En fin d’après-midi, pourtant, lorsque j’ouvris les yeux j’étais toujours en vie. Plus que cela : ces longues heures de repos m’avaient redonné une pleine forme. En me levant, je vis qu’on avait bandée ma main durant mon sommeil. Je descendis les escaliers. Feu-de-Sang était en train de dîner dans l’arrière-boutique avec Jean-Claude. Elle me vit, nous échangeâmes un regard mais ne pipèrent pas mot. Une bande était enroulée autour de son crâne pour masquer son œil manquant. Elle n’avait pas l’air de trop souffrir, et l’hémorragie semblait s’être arrêtée. Jean-Claude se leva à mon approche, avec un air où se mêlaient crainte et respect. J’inspirais les mêmes sentiments que Guillotin de son vivant.

- Je vais ajouter un couvert, dit-il avant de s’éloigner précipitamment vers le cellier.

Je tirai une chaise et m’assis en face de Feu-de-Sang. Elle continua de manger ses légumes bouillis et son pain, conservant toujours un profond silence. Nous n’avions plus rien à nous dire.

Jean-Claude revint bientôt, déposa une assiette de légume devant moi et me servi du vin blanc. J’en pris une gorgée er commençai silencieusement à manger. Il s’assit, tremblant un peu, et repris son repas dans un silence qui paraissait lui être oppressant. Il en fut ainsi tout au long du dîner, Feu-de-Sang et moi nous regardant à plusieurs reprisent. On s’était finalement compris.

Enfin, je me levai.

- Nous avons à faire, dis-je à Feu-de-Sang. Elle hocha la tête, se leva à son tour et, en s’approchant de la porte d’entrée, récupéra son sabre et ses deux dagues. Elle me lança ces dernières, je les accrochai à ma ceinture, et nous sortîmes sous les yeux étonnés de Jean-Claude.

- Vous… commença-t-il.

Mais il se ravisa et, alors que la porte se refermait derrière nous, je l’entendis commencer à débarrasser la table.

Le soleil avait disparu derrière l’horizon, le ciel étant encore pourvu d’un halo bleuté.
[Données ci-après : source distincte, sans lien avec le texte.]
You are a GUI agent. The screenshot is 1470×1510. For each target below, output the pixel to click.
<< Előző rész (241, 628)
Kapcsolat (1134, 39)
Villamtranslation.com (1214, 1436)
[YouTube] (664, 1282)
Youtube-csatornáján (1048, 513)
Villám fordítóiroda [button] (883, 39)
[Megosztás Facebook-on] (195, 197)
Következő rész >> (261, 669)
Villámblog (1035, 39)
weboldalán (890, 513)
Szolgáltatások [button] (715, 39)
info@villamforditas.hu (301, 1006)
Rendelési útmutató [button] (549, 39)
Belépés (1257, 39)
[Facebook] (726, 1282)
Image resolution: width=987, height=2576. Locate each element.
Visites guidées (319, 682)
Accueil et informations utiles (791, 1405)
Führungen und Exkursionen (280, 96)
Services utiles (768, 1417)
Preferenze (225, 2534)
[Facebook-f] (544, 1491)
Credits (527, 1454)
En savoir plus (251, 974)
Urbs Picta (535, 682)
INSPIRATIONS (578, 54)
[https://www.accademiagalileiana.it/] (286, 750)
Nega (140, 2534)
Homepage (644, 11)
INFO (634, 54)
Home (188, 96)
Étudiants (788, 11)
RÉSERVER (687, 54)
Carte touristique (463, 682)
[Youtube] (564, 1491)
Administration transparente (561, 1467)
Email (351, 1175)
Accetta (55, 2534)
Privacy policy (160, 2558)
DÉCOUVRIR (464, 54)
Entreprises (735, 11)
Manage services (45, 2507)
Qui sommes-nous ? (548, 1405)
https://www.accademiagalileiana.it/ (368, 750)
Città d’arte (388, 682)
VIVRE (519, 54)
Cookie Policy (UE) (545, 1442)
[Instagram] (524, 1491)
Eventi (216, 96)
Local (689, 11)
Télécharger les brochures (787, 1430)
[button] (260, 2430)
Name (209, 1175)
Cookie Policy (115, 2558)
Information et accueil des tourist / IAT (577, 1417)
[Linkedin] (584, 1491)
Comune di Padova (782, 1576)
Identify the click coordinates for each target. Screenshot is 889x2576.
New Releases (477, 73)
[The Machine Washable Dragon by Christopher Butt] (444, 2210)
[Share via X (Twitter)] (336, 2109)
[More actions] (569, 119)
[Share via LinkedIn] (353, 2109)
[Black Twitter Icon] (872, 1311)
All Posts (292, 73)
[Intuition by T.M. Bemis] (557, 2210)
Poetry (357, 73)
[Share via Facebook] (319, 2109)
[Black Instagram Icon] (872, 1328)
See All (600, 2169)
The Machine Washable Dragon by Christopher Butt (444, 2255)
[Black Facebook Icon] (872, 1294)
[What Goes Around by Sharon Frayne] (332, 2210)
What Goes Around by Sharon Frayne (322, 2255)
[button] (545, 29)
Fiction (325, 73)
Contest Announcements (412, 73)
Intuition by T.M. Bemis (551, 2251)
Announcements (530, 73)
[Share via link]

Néanmoins, lorsqu’après une longue marche à travers les rues de Dajostur nous atteignîmes le port, il s’était dissipé, nous plongeant dans une nuit d’un noir presque complet. Le Fer Blanc était toujours amarré au port, la réparation de son mât avait débutée.

- On prend quoi ? souffla Feu-de-Sang.

- Des armes, mais aussi du pognon. Beaucoup de pognon. Tu fouilles la calle, moi les cabines. Quand tu as terminé tu vas jeter un œil chez le capitaine, il y a des babioles de valeurs.

Elle hocha la tête, et nous nous glissâmes silencieusement entre les caisses de marchandises, les tonneaux et les sacs qu’abritait le port. Piller un navire commercial aurait bien plus simple, et plus productif sans doute, que de s’attaquer au Fer Blanc. Mais elle comme moi avions une réputation à défendre. Je parcourus les quais du regard, et vis une pile de sac vide. Je m’y dirigeai silencieusement, Feu-de-Sang sur mes talons, et nous en prîmes chacun un.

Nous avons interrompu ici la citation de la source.